The sample of 318 patients had a mean age of 74.4 years (SD 13.3), 65.7% were male, the mean BMI was 28.4 kg/m2 (SD 7.0), 54.6% had diabetes, and 24.6% died during the study period. They had a mean estimated glomerular filtration rate (eGFR) of 28.1 (SD 12.6) and a mean ejection fraction (EF) of 41.8 (SD 13.5). The proportion of patients on beta-blockers were 79.9%, loop diuretics 73.3%, ACEi/ARB/ARNis 62.3%, MRAs 27.0%, and sodium-glucose cotransporter-2 (SGLT2) inhibitors 26.7%. Over 69% (221 of the 318 patients) were on a RAAS inhibiting medication. The mean potassium at the beginning and end of the study period were 4.58 (standard deviation (SD) 0.65) and 4.49 (SD 0.62) mmol/L, respectively. There were 34 (10.7%) and 26 (8.2%) patients who were hyperkalaemic (serum K greater that 5.4 mmol/L) at the beginning and end of the study period, respectively. Patients who were not on a RAAS inhibitor had an initial serum potassium of 4.48 (SD 0.65) mmol/L and final serum potassium of 4.42 (SD 0.61) mmol/L. Patients taking a RAAS inhibitor had an initial serum potassium of 4.62 (SD 0.65) mmol/L and a final serum potassium of 4.51 (SD 0.63) mmol/L. There were 35 patients (11%) who were ever hyperkalaemic. Compared to patients who were never hyperkalaemic, patients who experienced hyperkalaemia had a lower eGFR (26.9 vs 28.3), were more likely to be diabetic (62.9% vs 52.8%), had a lower EF (41.8 vs 42.4) and had a lower BMI (25.3 vs 29.0).

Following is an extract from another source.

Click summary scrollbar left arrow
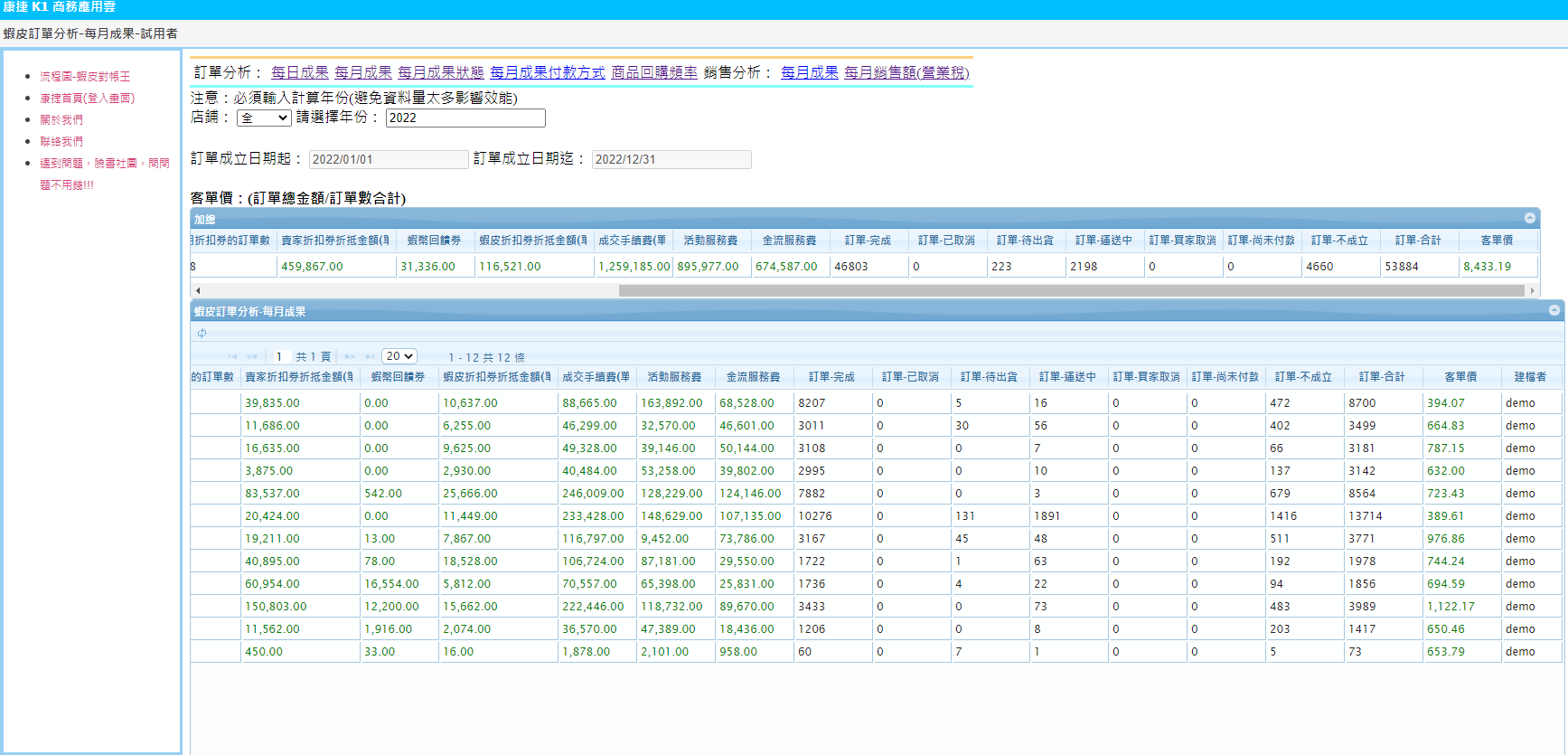Screen dimensions: 1568x755 click(198, 290)
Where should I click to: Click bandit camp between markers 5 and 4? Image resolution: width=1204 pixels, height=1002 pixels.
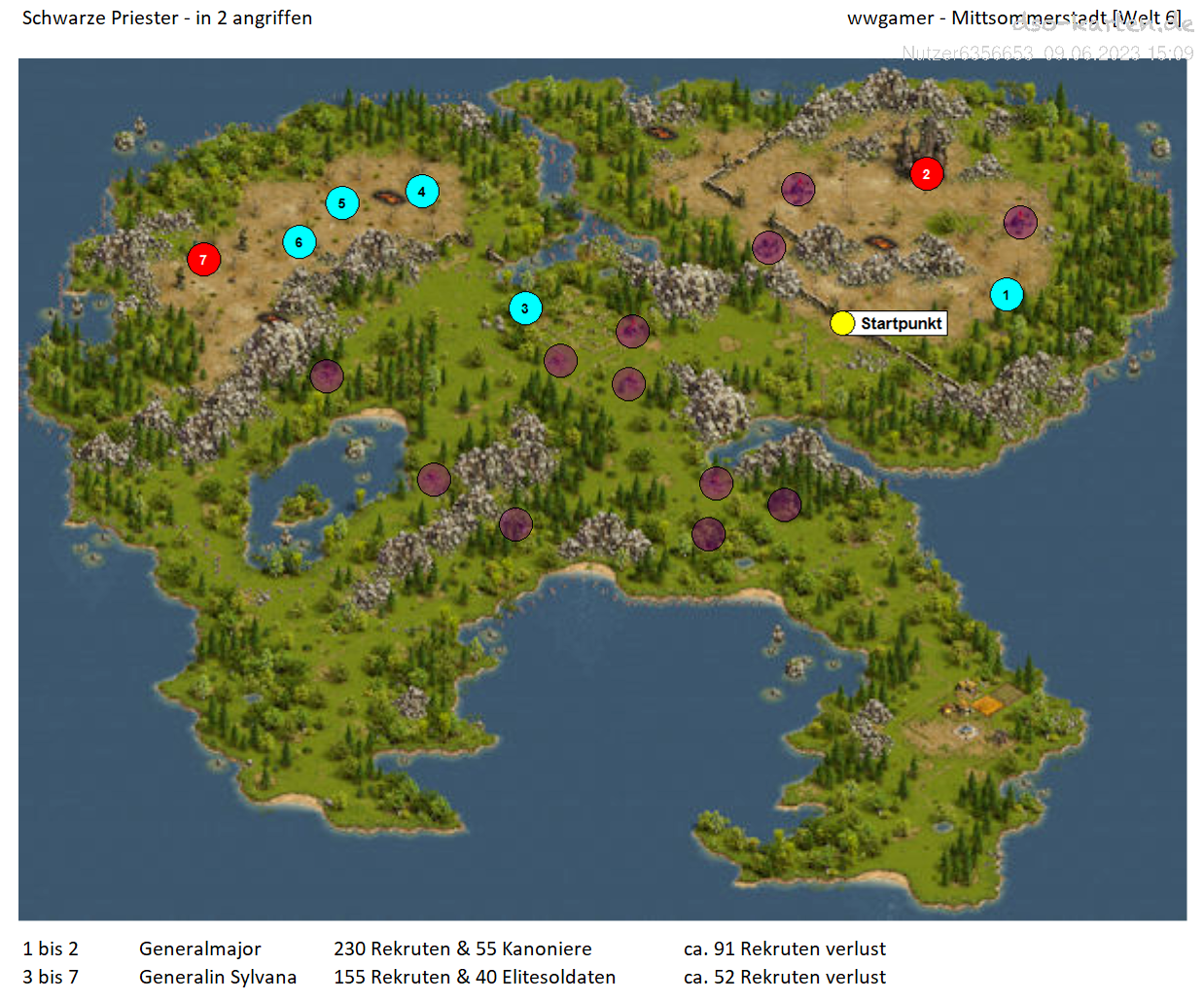(387, 197)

As expected, serum potassium levels were higher in the patients taking RAAS inhibitors and patients with worse kidney function. However, throughout the study period serum potassium levels decreased. This is possibly due to the use of potassium binders, such as sodium zirconium cycosilicate, which are routinely used in our clinic to lower potassium levels and allow for the use and up titration of RAAS inhibitors.